# Using EI without CO2 please help



## stan1973 (23 Oct 2011)

Hi
I'm new to all this EI dosing but can't wait to give it a try. I've had the tank set up a week with a few plants, i've been adding some nourish (trace ferts) but the new growth is yellow and small and have some brown algae on some of the leaves. I have some dry ferts on their way - potassium nitrate, potassium sulphate, potassium phosphate (mono basic) and trace mix.

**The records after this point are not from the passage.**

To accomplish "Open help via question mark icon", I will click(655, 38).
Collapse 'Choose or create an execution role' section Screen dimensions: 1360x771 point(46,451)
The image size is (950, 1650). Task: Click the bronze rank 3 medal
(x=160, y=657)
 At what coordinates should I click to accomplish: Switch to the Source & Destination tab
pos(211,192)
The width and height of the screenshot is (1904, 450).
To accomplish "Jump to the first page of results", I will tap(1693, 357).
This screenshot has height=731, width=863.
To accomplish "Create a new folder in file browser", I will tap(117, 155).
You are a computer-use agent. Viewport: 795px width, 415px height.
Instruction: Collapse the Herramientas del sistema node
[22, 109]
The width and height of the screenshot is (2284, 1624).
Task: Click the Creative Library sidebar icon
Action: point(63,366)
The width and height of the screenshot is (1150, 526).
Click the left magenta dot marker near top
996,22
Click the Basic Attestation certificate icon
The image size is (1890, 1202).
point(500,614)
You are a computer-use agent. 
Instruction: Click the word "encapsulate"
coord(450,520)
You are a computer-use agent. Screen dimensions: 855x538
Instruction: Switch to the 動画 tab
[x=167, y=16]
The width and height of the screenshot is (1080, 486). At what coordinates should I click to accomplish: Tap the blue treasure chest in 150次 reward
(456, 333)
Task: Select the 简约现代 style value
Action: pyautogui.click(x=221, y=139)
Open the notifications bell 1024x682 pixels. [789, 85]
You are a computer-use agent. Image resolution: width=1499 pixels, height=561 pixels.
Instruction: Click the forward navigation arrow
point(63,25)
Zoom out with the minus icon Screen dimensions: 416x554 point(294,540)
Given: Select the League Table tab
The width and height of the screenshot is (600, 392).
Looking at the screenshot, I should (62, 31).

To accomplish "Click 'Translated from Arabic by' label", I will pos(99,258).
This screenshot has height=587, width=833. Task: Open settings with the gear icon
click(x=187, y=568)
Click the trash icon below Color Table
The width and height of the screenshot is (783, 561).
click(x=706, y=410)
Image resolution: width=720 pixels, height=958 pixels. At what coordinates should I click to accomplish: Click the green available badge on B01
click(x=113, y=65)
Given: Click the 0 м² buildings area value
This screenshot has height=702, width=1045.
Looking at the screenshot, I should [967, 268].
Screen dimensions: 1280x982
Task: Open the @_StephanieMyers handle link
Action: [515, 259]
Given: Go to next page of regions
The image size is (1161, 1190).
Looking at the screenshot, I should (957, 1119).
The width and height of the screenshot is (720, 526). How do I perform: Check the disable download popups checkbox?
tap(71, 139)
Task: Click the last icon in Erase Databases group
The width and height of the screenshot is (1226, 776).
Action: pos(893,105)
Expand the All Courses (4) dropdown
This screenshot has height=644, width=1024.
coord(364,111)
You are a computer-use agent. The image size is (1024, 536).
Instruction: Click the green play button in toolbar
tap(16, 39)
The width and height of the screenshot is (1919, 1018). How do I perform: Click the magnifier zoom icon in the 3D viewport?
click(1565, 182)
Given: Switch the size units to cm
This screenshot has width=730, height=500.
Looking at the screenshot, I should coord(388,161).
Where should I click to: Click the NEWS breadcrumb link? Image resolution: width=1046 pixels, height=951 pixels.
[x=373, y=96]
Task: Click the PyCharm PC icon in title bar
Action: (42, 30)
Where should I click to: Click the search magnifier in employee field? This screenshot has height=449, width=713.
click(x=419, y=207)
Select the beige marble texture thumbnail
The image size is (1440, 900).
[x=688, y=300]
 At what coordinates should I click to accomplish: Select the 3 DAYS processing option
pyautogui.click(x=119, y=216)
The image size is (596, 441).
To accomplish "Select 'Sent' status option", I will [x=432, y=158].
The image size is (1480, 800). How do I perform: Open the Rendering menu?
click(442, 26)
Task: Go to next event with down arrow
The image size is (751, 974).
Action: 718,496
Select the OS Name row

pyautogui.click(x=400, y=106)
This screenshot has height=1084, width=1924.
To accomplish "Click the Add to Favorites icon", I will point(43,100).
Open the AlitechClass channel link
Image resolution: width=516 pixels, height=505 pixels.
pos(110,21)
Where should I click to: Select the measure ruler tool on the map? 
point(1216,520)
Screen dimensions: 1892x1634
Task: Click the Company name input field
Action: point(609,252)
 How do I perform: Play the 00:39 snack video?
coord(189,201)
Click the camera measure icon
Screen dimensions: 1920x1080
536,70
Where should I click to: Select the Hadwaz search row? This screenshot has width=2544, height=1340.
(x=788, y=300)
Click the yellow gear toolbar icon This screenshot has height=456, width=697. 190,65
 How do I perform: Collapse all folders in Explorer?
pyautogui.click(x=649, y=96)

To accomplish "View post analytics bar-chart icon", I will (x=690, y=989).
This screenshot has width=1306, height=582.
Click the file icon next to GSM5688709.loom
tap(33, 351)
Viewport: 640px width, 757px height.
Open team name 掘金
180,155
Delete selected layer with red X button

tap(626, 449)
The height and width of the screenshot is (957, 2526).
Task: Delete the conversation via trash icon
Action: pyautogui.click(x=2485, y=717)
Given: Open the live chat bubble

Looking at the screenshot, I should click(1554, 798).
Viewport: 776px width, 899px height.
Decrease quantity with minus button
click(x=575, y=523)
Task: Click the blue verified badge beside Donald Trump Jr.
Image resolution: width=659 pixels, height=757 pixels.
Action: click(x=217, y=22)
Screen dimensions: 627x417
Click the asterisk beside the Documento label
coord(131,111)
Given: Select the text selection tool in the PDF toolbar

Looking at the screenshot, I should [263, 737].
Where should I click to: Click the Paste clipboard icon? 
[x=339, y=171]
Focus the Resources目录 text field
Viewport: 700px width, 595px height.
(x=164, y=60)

As the title says I don't add CO2 to my tank, its a 5'x18"x18" so about 300L. The substrate is tesco cat litter on its own (the stuff recommended on here that looks like akadama). I have 3x58W T8s and a 1100L/hr working capacity external filter with spraybar

I want to know how much ferts I should add given that I'm not adding CO2, does it matter that I'm using a spray bar given there are no fish to produce CO2? Can I make a solution up and just add a daily amount? should I stick to a 50% water change per week? I don't have any fish at the moment, I was just planning to grow plants on their own for a month or two.
My tap water according to the Yorkshire water website has a GH of 11, full report below:


Water quality report

Substance.........Typical value....UK/European limit......Unit
Calcium............58.5000...................-...................mg Ca/l
Magnesium........6.4575....................- ..................mg Mg/l
Residual 
chlorine - free...0.20........................-...................mg/l Cl2
Residual 
chlorine - total..0.29.......................-...................mg/l Cl2
Coliforms.........0..........................0...................no/100ml
E-coli..............0..........................0...................no/100ml
Aluminium.......14.132...................200.................µg Al/l
Colour............1.04......................20...................mg/l Pt/Co Scale
Conductivity....287.14..................2500.................µS/cm
Fluoride.........0.062.....................1.5..................mg F/l
pH................7.68....................6.5 - 10.0 ...........pH Units
Iron..............25.71....................200..................µg Fe/l
Manganese.....2.22......................50 ...................µg Mn/l
Nitrate.........13.7633  ................50....................mg NO3/l
Nitrite..........0.0093..................0.5 ...................mg NO2/l
Sodium.........15.83...................200  ..................mg Na/l
Turbidity.......0.152   .................4  ................... NTU
Copper.........0.0230  .................2 ....................mg Cu/l
Lead............0.400  ..................25 ..................µg Pb/l


EDIT: Cleaned up column format to be more readable - ceg4048


----------



## stan1973 (24 Oct 2011)

Who does EI without CO2?


----------



## ceg4048 (24 Oct 2011)

Lots of people do. You just have to search the forum and you'll find data regarding low tech dosing schemes as discussed in Trying to get my head around non-CO2 methods

Cheers,


----------



## stan1973 (25 Oct 2011)

Thanks for the reply, sounds like I should be ok then, maybe too much light but i plan on having plenty of floating plants so should be ok.
Its interesting that Black Brush Algae is caused by spike in CO2 from too big a water change, I get it in one of my tanks and do big (75%) water changes. Next time I'll put an airstone on the water for a day to purge the CO2 beforehand and maybe switch the tank lights off at the same time.


----------